Material provided:
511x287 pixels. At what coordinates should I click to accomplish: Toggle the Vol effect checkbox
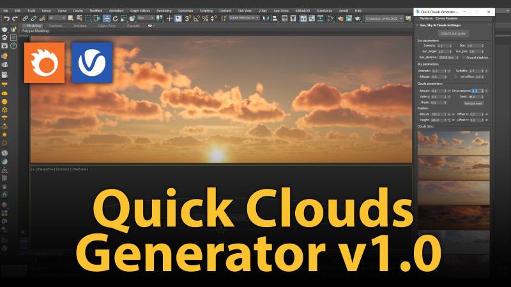click(455, 77)
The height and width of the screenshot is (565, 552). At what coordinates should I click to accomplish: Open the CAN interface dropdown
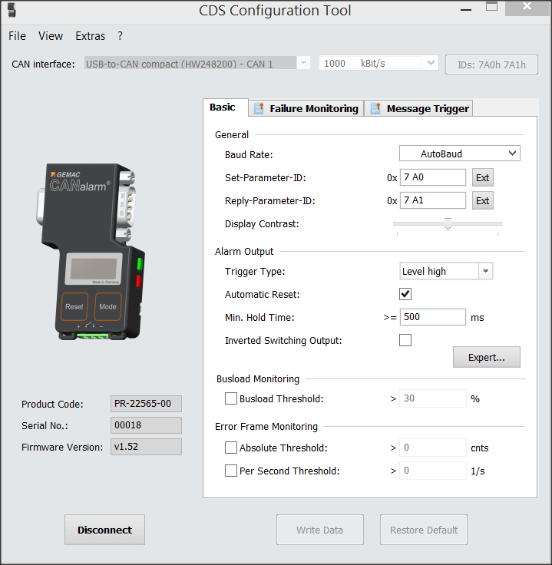pyautogui.click(x=304, y=64)
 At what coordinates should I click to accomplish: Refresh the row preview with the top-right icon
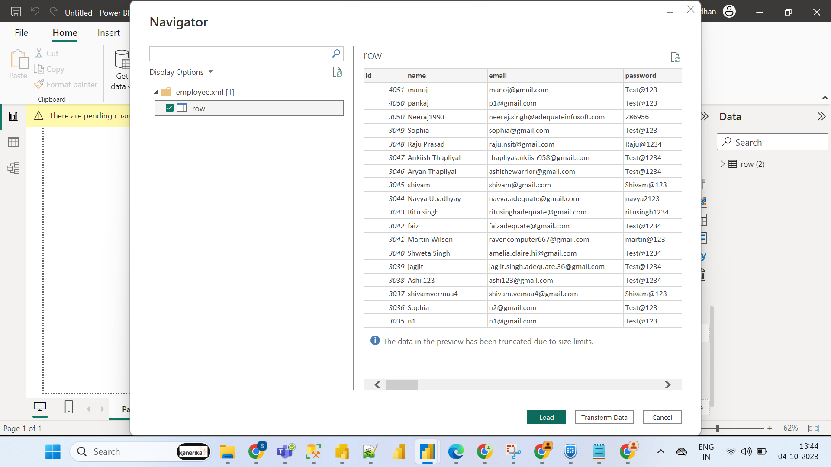[x=676, y=57]
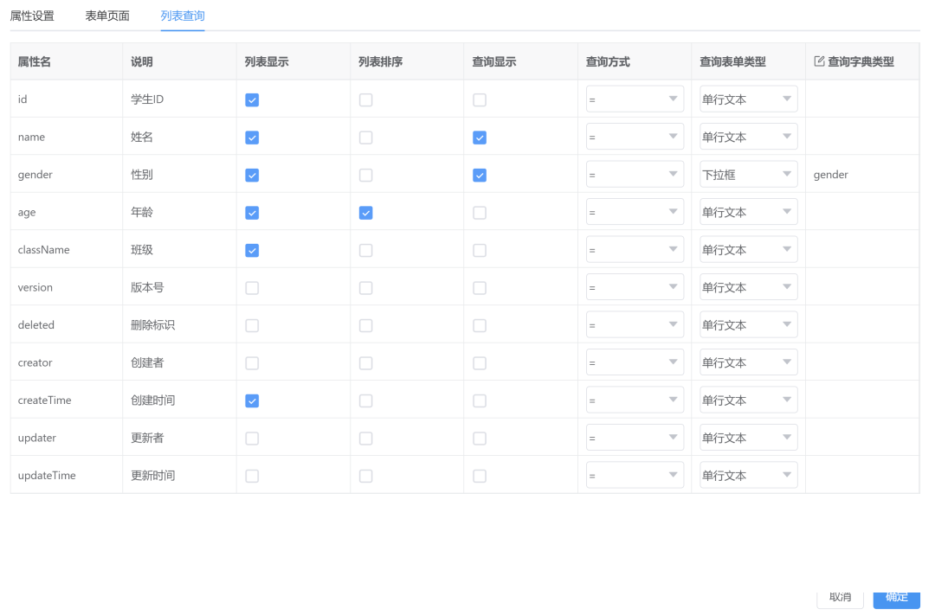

Work instructions:
Only the lines from the line holding "At what coordinates should I click to accomplish: Refresh" through the last line above belong in the answer, repeated exactly; the pictures do not.

Answer space:
 At what coordinates should I click to accomplish: Refresh the row preview with the top-right icon
[x=676, y=57]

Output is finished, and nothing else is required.